By  on April 25, 2007

LONDON — Sales at luxury goods group Compagnie Financière Richemont SA rose 12 percent last year to 4.83 billion euros, or $6.2 billion, from 4.31 billion euros, or $5.25 billion, on the back of strong demand in every geographic region except Japan.

The company, whose brand portfolio includes Cartier, Alfred Dunhill, Chloé, Montblanc, Jaeger-LeCoultre and Piaget, released a trading statement Tuesday, and will release full sales and profit figures for the 2007 fiscal year on May 24.
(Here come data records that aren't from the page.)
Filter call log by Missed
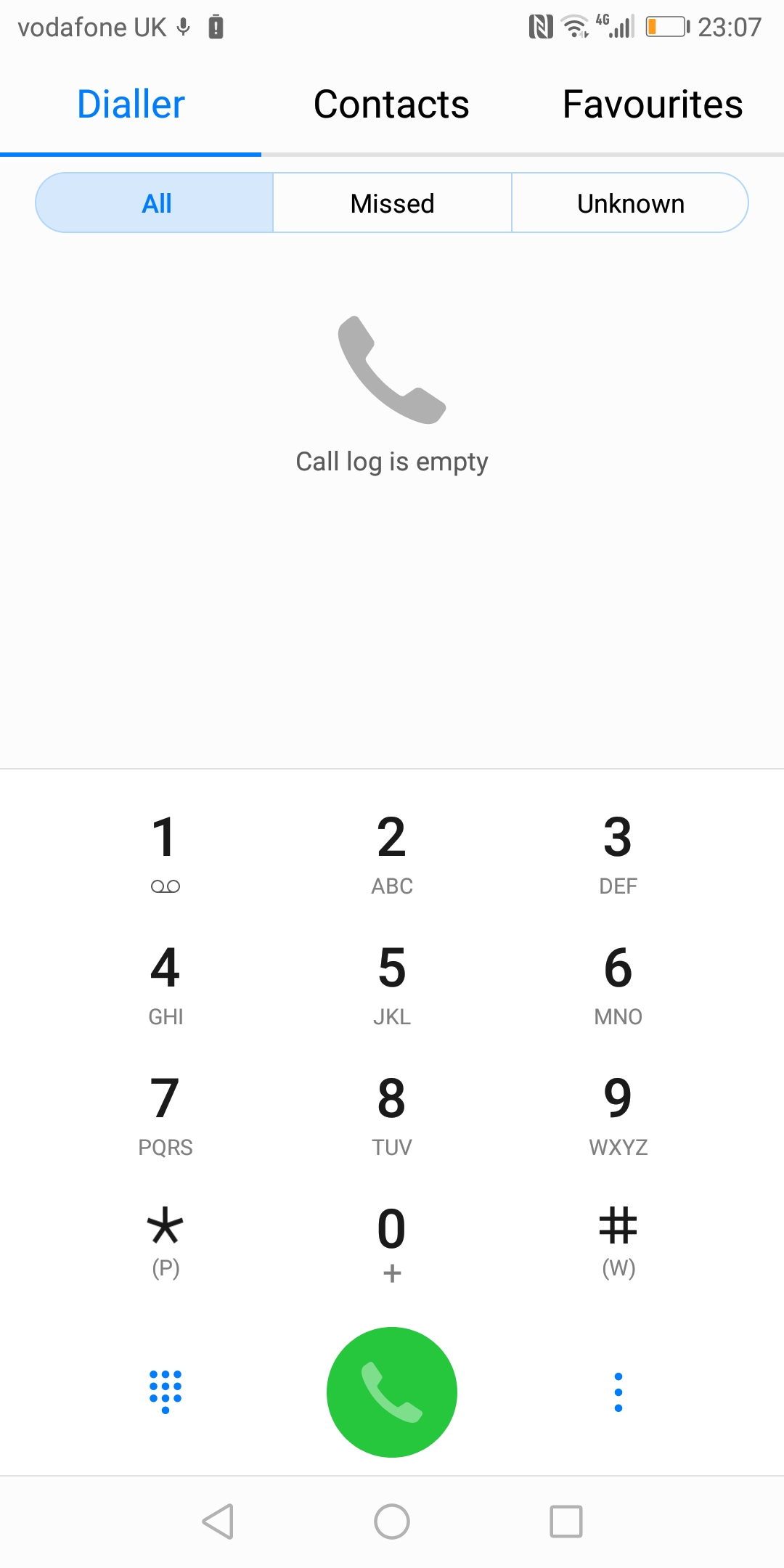Image resolution: width=784 pixels, height=1568 pixels. click(392, 203)
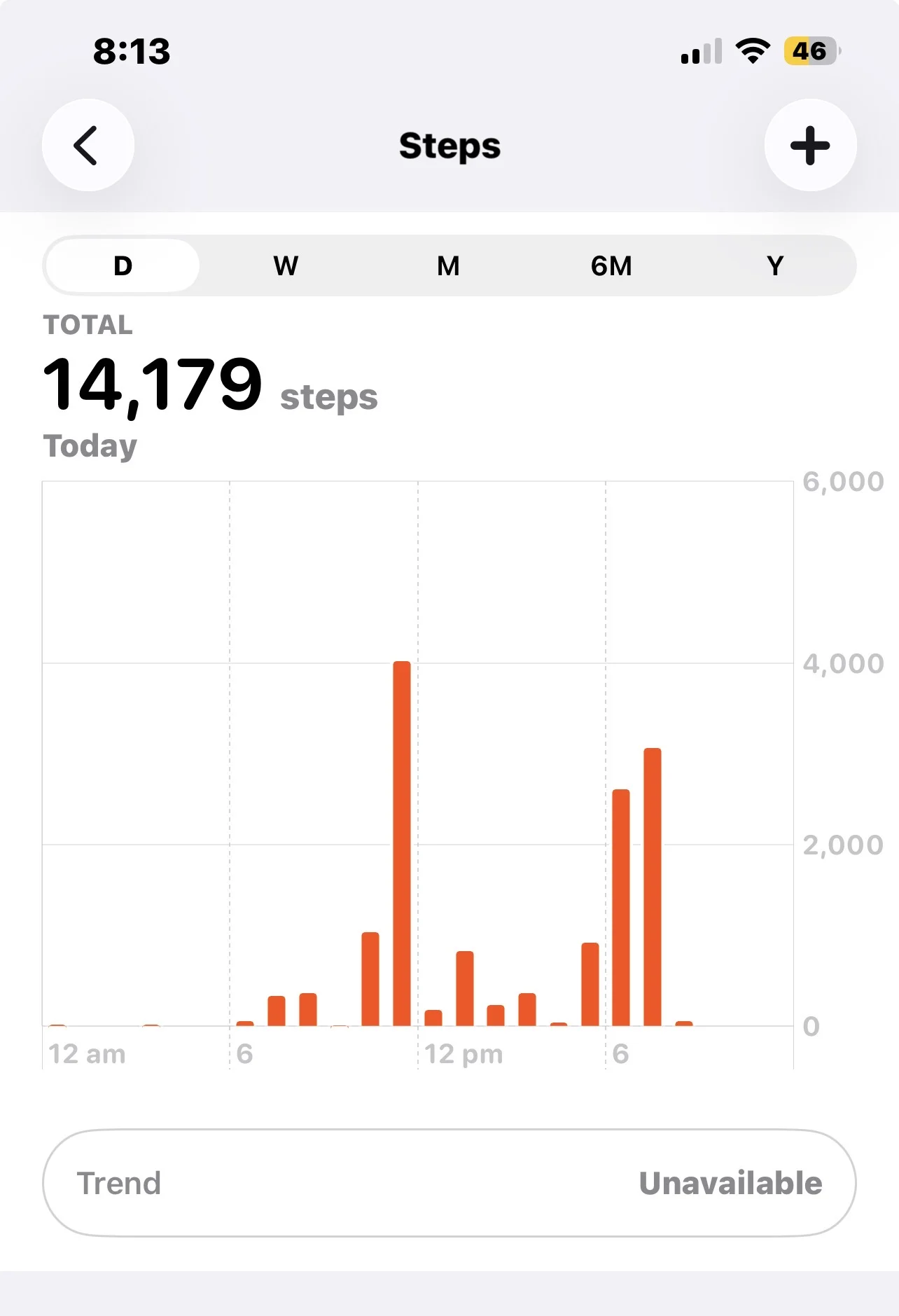Select the D day view
The height and width of the screenshot is (1316, 899).
pyautogui.click(x=123, y=266)
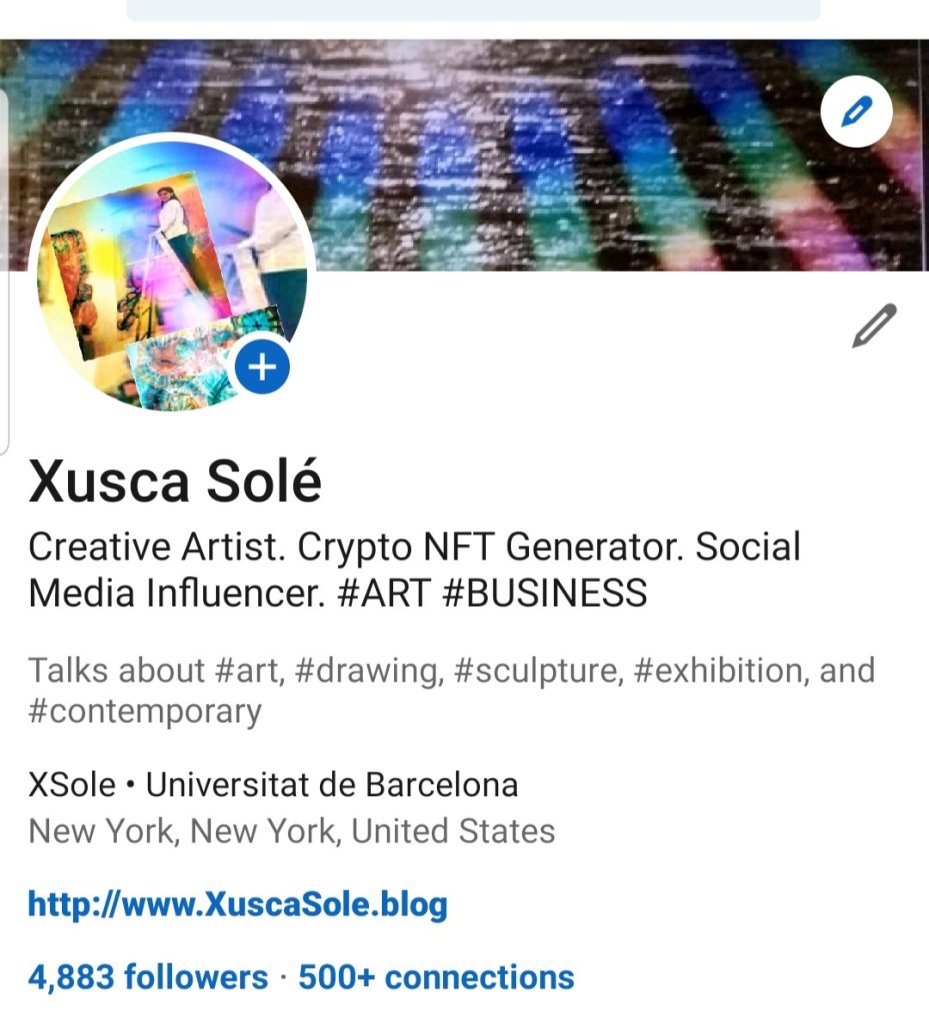Open the search box at top
The width and height of the screenshot is (929, 1023).
click(472, 9)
A Richemont spokesman declined to elaborate on Tuesday's statement due to the company's blackout period, which lasts until the full results are released. All figures have been converted from the euro at average exchange rates for the respective periods.

Richemont said sales growth in the full year, which ended March 31, was dented only by exchange rate conversions, and the relative weakness of the dollar and yen.

At constant exchange rates, total sales would have risen 16 percent, and the company would have reported double-digit sales growth in every product category.

Cartier, the main sales engine in Richemont's jewelry category, posted double-digit growth in all regions except Japan, where it saw modest growth. The company added that Van Cleef & Arpels also enjoyed "very good growth."

Dunhill reported double-digit sales growth in the Asia-Pacific region, although sales were flat in Japan. Lancel posted double-digit growth, due to the launch of products, the company said. Chloé continued to perform well, with growth of 50 percent in the period, thanks in large part to a beefed-up retail network.

Sales in Europe, which represents 42 percent of Richemont's total, rose 13 percent due in part to the success of Montblanc and specialist watchmakers such as Panerai and A. Lange & Sohne.

Revenue growth in the Asia-Pacific region rose 19 percent at actual rates, thanks to the expanded retail distribution networks of Dunhill and Montblanc in China. Sales in the Americas grew 12 percent in the period at actual exchange rates. At constant rates, sales in the Americas would have risen 18 percent.

Japan, which generates 15 percent of group sales, reported 10 percent revenue growth at constant exchange rates, which shrunk to 1 percent at actual rates.